俺も哦性 の心得の課にて、新たな新入生の哦性 ちゃんたちを受け持っている。
そして本日も課が行われる教室に向かっていた時だった。
「リュイ老師 !助けてぇっ!」
えっ!?
突如悲鳴を上げながら駆けて来たのは……。
「どうしたの!?」
彼は俺が受け持つ課の哦性 ちゃんだ。しかも、頬が赤く、呼吸が粗いこの状況。発情期 を起こしている!
「とにかく抑制剤を!」
予備の緊急抑制剤を取り出し、口に含ませる。これは水がなくても大丈夫な代物だ。そして口に含ませて暫くして、哦性 ちゃんの頬の熱が引いていく。ふぅ……落ち着いたか。
「皇 葎 老師 ……!銀 は……っ」
「もう大丈夫」
そして一緒に来たのであろう、彼の恋人の欸性 に声をかける。
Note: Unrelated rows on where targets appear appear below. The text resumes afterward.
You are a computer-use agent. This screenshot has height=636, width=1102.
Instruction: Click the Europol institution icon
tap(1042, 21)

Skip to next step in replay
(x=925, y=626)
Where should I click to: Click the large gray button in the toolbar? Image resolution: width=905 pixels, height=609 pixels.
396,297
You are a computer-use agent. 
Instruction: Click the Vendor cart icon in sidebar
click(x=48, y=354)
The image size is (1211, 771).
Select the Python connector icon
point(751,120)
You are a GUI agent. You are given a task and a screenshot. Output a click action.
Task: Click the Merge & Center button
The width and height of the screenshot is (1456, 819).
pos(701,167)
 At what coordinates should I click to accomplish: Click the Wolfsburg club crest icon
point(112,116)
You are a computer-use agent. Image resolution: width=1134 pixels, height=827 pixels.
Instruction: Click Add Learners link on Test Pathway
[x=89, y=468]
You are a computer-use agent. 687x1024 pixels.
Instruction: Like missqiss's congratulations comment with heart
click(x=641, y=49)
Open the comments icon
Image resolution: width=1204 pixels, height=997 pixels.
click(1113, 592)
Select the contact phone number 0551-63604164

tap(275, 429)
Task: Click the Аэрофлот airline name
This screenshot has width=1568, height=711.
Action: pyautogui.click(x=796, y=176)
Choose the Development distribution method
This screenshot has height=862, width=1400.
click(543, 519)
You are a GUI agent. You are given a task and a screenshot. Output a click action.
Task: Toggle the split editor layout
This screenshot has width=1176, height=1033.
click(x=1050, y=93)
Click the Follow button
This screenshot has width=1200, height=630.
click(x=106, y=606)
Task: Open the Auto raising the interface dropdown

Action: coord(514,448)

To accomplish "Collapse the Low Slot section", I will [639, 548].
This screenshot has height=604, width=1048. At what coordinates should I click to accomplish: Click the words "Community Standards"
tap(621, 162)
彼にはここまでよく我慢したとも言いたいが……。
「だけど……まさか……」
「ひいいぃぃっ!?違います皇 葎 老師 いいぃ――――――っ!!欸性 の鶏鶏睾丸 に誓って、伴侶 を泣かせることなんてあり得ません!」
「よくぞ言った!」
その度胸は褒めてやろう!しかし……!
「ならば何故、哦性 ちゃんが泣いている」
烈哦性 として、哦性 ちゃんが泣くことは何としても阻止したいものである。
「それは……っ」
彼氏の欸性 が悔しそうに口ごもる。
「リュイ老師 、浩 は悪くないの。むしろぼくを守ろうとしてくれたのに……っ、うぅ……っ」
そして哦性 ちゃんが辛そうに話してくれる。
「ぼくの家にもう少し力があれば……っ」
欸性 の彼氏もまた……。
「……一体、何があったんだ?」
「実は……外から留学生の欸性 が来たんです!その欸性 がいきなり、俺の伴侶 を運命だって言い出して……」
「しかもぼく、発情期 を起こしちゃって……その留学生が運命だからって強引に迫ったの!」
ふたりの涙ながらの訴えに、ふつふつと烈哦性 の闘志が燃え滾る……!
「何と言う狼藉欸性 め!」
烈哦性 のいるこの高中 で、よくもそんな乱暴なことをしたものだ!
そして教室の方から遅れて駆けてきた欸性 を睨む。
「あ……あのひとです……!皇 葎 老師 !」
欸性 の彼氏くんが叫ぶ。
「ほう……?哦性 ちゃんに無理矢理迫った狼藉ものはあやつか……!」
「リュイ老師 済みません!足止めしきれず…!」
そうか、教室では留学生の欸性 を担任の貝性 の老師 が止めてくれていたのか……!しかし、その腕をふりきってきた。まぁ、単純に欸性 の方が貝性 よりも強いからな……。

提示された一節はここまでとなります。